The last significant breakthrough in the technology of statistical machine translation (SMT) was in 2005. That year, David Chiang published his famous paper on hierarchical translation models that allowed to significantly improve the quality of statistical MT between distant languages. Nowadays we are standing on the verge of an even more exciting moment in MT history: deep learning (DL) is taking MT towards much higher accuracy and finally brings human-like semantics to the translation process.
In general terms, DL is a family of machine learning algorithms that use multilayer artificial neural networks to efficiently learn representation of high-level features from noisy observations. Artificial neural networks, inspired by human knowledge about the biological brain, have already led to breakthroughs in several data-centered fields, including speech recognition, computer vision, user behavior prediction and nonlinear classification.
The idea to use a computational model of natural neurons to learn from data is not new. In fact, modern DL is a reincarnation of traditional neural networks with a low number of layers from the early 1990s. The key difference between old-style neural networks and DL is the iterative multilayer architecture that allows the latter to learn and represent features in a more complete (not all features can be defined by experts) and more accurate (multiple levels of representation) way. Another key factor of DL success is the ability of multilayer neural networks to learn an optimal set of features describing objects automatically instead of hand-engineered features traditionally used in old neural networks. Training of DL networks requires extensive computational resources (by the way, their unavailability was the main reason why DL did not capture the headlines earlier) and abundant training data, but allows to discover dependencies that were previously undiscoverable.
Many modern natural language processing applications heavily rely on machine learning methods. This is the reason why expectations from DL Natural Language Processing (NLP) in general and DL MT, in particular, were extremely high.
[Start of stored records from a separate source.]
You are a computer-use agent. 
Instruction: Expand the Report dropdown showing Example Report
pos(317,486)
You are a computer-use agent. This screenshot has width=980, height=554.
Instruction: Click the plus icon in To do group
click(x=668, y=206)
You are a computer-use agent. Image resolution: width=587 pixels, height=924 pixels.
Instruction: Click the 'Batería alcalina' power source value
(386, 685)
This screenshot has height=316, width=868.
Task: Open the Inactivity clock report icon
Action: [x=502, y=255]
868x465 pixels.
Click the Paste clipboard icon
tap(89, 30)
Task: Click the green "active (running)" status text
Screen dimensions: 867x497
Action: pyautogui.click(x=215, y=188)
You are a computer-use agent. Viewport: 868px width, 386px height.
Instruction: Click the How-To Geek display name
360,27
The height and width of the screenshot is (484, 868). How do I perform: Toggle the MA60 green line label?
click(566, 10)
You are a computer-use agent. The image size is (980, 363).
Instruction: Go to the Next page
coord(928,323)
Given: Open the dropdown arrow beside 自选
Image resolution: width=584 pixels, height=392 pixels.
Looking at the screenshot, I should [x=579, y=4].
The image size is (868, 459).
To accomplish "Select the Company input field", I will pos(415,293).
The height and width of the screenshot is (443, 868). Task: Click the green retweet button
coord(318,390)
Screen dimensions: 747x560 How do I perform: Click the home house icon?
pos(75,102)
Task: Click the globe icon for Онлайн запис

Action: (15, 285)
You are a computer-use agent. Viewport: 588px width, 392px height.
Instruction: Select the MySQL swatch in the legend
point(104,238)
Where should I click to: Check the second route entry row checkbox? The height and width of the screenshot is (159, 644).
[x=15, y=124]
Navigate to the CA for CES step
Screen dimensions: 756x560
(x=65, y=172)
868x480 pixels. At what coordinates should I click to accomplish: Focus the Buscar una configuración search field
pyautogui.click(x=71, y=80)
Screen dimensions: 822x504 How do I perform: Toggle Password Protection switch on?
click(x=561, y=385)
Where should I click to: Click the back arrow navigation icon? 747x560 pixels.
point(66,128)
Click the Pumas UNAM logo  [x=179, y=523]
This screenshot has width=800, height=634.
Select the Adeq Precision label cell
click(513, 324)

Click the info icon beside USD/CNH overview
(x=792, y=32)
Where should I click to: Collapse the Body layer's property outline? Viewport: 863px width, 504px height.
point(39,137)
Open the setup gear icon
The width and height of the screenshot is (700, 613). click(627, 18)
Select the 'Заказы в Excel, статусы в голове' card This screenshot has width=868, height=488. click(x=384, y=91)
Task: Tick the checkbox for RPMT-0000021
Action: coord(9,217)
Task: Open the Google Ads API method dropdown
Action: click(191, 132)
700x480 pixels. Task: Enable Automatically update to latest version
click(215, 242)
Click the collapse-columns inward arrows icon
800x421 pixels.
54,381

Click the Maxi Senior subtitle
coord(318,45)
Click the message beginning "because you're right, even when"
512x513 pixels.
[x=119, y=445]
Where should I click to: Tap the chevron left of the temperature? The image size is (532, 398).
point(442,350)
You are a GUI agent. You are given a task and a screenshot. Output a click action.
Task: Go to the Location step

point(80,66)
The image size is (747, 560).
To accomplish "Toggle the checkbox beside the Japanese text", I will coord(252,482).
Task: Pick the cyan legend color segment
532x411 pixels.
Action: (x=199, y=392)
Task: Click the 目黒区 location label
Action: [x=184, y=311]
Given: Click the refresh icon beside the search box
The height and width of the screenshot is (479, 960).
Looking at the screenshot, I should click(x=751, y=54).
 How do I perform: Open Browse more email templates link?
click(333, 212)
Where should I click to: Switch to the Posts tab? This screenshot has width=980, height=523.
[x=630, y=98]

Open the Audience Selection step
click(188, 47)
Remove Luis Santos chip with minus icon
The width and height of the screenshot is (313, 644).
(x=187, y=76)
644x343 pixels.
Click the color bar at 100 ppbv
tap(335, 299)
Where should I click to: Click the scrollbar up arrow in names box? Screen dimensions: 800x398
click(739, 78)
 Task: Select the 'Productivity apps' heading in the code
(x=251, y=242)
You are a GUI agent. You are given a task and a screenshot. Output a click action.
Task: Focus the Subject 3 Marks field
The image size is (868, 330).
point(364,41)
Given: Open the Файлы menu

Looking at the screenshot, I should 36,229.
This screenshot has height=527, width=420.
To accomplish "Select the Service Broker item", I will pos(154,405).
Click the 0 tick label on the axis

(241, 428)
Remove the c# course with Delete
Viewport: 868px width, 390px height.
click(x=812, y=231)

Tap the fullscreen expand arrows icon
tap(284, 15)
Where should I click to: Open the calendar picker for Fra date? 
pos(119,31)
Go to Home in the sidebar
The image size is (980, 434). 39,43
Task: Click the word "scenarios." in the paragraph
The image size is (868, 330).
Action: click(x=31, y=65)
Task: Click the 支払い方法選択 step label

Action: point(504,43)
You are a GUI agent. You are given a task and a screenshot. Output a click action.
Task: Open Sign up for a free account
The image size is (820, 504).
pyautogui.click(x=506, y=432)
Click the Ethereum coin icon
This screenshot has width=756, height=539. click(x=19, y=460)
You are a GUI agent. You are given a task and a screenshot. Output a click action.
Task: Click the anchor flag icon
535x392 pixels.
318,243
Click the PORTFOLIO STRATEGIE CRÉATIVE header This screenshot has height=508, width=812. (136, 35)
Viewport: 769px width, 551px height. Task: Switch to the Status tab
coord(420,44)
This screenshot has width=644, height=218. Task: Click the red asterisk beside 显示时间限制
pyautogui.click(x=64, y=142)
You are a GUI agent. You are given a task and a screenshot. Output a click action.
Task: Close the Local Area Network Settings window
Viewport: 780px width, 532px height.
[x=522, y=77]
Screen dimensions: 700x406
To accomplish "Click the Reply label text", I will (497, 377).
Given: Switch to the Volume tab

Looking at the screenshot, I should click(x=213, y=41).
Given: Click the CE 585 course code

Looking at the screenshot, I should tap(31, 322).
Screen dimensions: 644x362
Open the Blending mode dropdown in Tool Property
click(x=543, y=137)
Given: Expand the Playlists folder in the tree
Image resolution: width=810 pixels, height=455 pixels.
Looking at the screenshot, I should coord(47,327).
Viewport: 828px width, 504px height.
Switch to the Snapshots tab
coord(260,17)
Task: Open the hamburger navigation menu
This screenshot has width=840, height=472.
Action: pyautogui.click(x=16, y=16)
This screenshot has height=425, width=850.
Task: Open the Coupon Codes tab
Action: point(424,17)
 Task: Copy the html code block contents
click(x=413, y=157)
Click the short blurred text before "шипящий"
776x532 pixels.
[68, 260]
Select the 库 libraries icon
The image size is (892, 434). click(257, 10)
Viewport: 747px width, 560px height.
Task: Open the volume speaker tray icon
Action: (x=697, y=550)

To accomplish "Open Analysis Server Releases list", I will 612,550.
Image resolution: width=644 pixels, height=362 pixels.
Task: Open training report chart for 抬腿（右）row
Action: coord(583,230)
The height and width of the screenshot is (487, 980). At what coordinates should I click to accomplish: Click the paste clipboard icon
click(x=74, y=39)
However, in practice, learning higher levels of abstraction (semantics) derived from lower levels (lexical features) via intermediate steps (morphology, syntax, etc.) turned out to be a difficult task and the usability of DL for NLP remained a big question for some years. The main reasons for that are:
- DL MT systems do not rely on pre-defined feature functions but learn these from data. It implies a more complex network architecture and, since expected improvement is typically observed only if the configuration of the DL system is close to optimal, makes the architect’s experience a key element of success. The scarceness of qualified DL system designers used to be an obstacle for the successful commercialization of the DL MT technology.
- The lack of established guidelines and best practices adds uncertainty to the design process.
- A word can be an extremely informative feature per se and learning from such informative units (especially in case of morphologically rich languages) is not an easy task.
- There is no consensus among the research community what is the most beneficial way to use DL for MT: directly training DL models for MT or improving existing MT systems with DL elements.
However, nowadays the status quo is changing markedly:
- The high-performing DL MT has come to the world of commercial translation automation. Google went public with an elegant idea of using recurrent neural networks with long short-term memory for MT. Facebook, Microsoft, and Bing are also implementing, if they have not done so already, similar DL MT systems. MT providers, like Systran, are launching DL MT systems to boost the quality of MT services.
- DL models bring a new perspective to MT and open way for new applications of indirect DL MT integration. For instance Word2vec, which produces semantic links between words and groups of words and allows to enhance SMT systems with synonymity.
- In addition, MT is becoming a testing ground for researchers who want to evaluate various kinds of DL algorithms in the symbol variable processing settings.
DL is currently on the verge of breaking the quality barrier, making MT smarter. On the other hand, DL MT is still just an extended version of a statistical approach which the most-quoted scientist alive today, Chomsky, criticized saying that “statistical models have been proven incapable of learning language”. In other words, while significant improvement in terms of quality can be expected because DL helps learn a distributed semantic representation of human language, it is not immediately able to accurately generalize from the discrete word space based on the finite training dataset.